Insurance Fraudsters Are Becoming More Sophisticated
In addition, insurance companies have suspected that the COVID-19 pandemic gave rise to a large increase in insurance fraud. COVID-19 spurred technological innovations as the economy adjusted to a remote environment. The flipside of this was that fraudsters also learned and gained new methods with which to commit fraud. As the economy turned towards increased digitization, those committing fraud had greater opportunities to take advantage of the system.
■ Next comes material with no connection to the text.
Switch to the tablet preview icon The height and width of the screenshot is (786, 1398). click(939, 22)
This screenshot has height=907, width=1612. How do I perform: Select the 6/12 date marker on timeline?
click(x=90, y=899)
Finally, organized crime has become far more sophisticated in recent years, transitioning from physical threats and acts of violence to the digital realm. Criminal syndicates centered on digital fraud have sprung up. In some cases, they are even sponsored and supported by state actors. Other times, a syndicate may identify a potential claimant and then pair them with an unscrupulous attorney to handle their claim. This is a particular problem in Florida, especially in the wake of catastrophic storms.
Insurance fraud can also be carried out on an individual claimant level. The claimant could inflate their own losses and make false statements when filing a claim. Insurance fraud can be as “simple” as lying on a life insurance application. For example, when an application asks if an applicant smokes, and they check the box no, they are committing insurance fraud.
Regulators and Law Enforcement Now Have Their Marching Orders
The extent of the problem should be enough for regulators to take firm action against insurance fraud. With increased awareness of the problem should come additional measures to help American families as they are struggling under the weight of increased insurance costs. Policymakers now have a clearer picture of the extent of the problem. In addition, law enforcement should also focus on deploying innovative methods for catching offenders and punishing insurance fraud.
Insurance Companies Can Use Technology to Protect Themselves
Although insurance companies may struggle to stay one step ahead of the fraudsters who have honed their methods, they could rely on technological innovation themselves to combat fraud. Although the internet has given rise to new and devious forms of fraud, insurance companies can turn to Big Data to help detect insurance fraud. The rise of artificial intelligence is one way that insurance companies can fight back and lower the overall cost of fraud.